# Exercise materials
++++++++++
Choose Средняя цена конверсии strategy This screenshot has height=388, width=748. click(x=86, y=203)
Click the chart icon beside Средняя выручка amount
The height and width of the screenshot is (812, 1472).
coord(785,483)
++++++++++
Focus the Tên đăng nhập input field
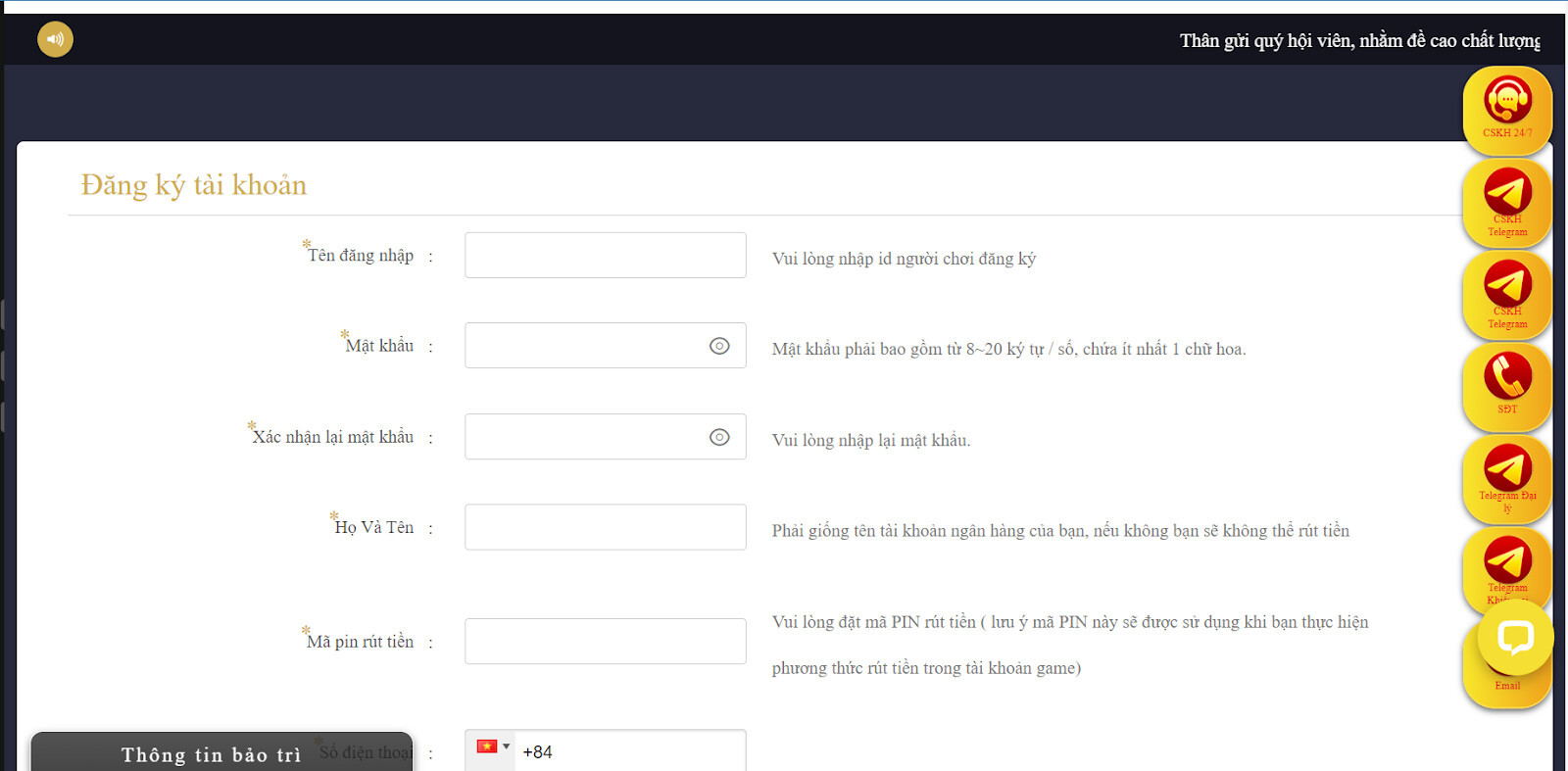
++++++++++
# Task to complete
Convert the rows from the line that contains "Choose Средняя цена" up to and including the line that contains "coord(785,483)" into a numbered list, omitting any blank lines.

# Response below
1. Choose Средняя цена конверсии strategy This screenshot has height=388, width=748. click(x=86, y=203)
2. Click the chart icon beside Средняя выручка amount
3. The height and width of the screenshot is (812, 1472).
4. coord(785,483)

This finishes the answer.